Just two weeks after announcing that China is developing a biologically enhanced super soldier, France has joined the ranks of nations creating troops "bred to kill," according to a new report.
Last week, France also gave the green light to "augmented" soldiers and some fear the super soldier could be standard in the near future.
The French seek to improve the “physical, cognitive, perceptual and psychological” capabilities of soldiers. The ministry's research includes drugs to keep troops awake for long periods of time to combat stress, and even surgeries to improve hearing.
Nothing new under the sun. The Nazi troops were pumped full of Pervitin, a synthetic amphetamine that allowed them to take France in just three days, without sleeping or stopping. Today this form of "doping" simply raises the bar, and brings the super soldier to the biological level.
Homo robocopus
The new species of enhanced super soldier could make use of not only robotics or super uniforms (like the Ratnik-3 of the Russian army), but even to DNA modifications to acquire greater speed and strength.
michael clarke, professor of war studies at Kings College London (KCL), is certain of this. “We've reached the point where we could potentially manipulate people's DNA to generate extra strength, endurance and other things in them just like we do with animals,” he says of super soldiers in an interview with The Sun. “Just as it was done to select and enhance livestock, it can now be done very precisely with humans.”
Super soldier: it's human arms race.
Clarke added that super soldier research is being fueled internationally because of fears about the Chinese program.
“What everyone fears could happen in 30 years, given another 10 years of development and testing,” Clarke continues. “In 30 years the Chinese could count on troops of 20-year-old super soldiers with particular characteristics also selected through genetic engineering”.
Machines in flesh and blood
A recent relationship of the International Society for Military Ethics in Europe hypothesizes among the scenarios the almost dystopian one which involves the use of bionic men capable of fighting "all the time".
“The enhanced super soldier would be reduced to a bionic man who runs faster, sleeps, eats and drinks less, and can fight continuously,” the report states.
Sir Lawrence Freedman, professor of war studies at KCL, maintains that robotics will have the greatest weight in this context. “Today's prosthetics allow what we would once have called invalids to safely resume combat. There are new technologies, augmented reality tools and many things that make soldiers much more effective than they were in the past. And technology is getting everyone used to managing military assets as largely sacrificial, including killer drones, autonomous vehicles and so on.”
Although the French government claims that human rights will be respected in pursuing these results, the minister of the French armed forces Florence Parly he warned: “we need to be clear about the super soldier. Not everyone has the same scruples as us, and we must prepare for such a future."
Some super soldier technologies
It is worth listing them, if only for future reference.
Brain microchips: France was given the opportunity to develop microchips to increase the capabilities of soldiers' brains.
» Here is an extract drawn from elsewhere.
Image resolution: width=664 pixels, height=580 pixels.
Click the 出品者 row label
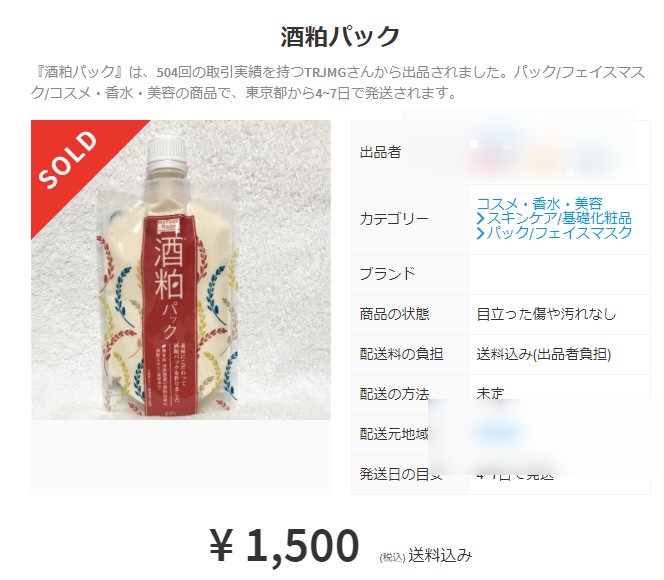380,152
Bionic eyes: under development in Hong Kong, offers users infrared and night vision.
Super hearing: among the US tactical communication and protection systems there are intelligent earphones that increase soldiers' hearing in an almost superhuman way.
Medical implants: la DARPA, the Pentagon's research arm, is developing cyborg implants to monitor combat efficiency.
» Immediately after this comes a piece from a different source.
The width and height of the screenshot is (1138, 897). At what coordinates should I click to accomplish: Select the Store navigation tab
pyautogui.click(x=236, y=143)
Improved limbs: A Devcom report revealed plans to equip US super soldiers with improved limbs for increased strength.
Exoskeletons: The US Army has tested an exoskeleton that can be attached to the legs of super soldiers and increase their productivity up to 27 times.
Synthetic blood: Il Respirocyte it's a special "red blood cell" that could help super soldiers keep from running out of breath underwater for hours.
Pain immunity: the initiative for years Persistence in Combat of DARPA aims to allow soldiers, among other things, to suppress pain for 30 days.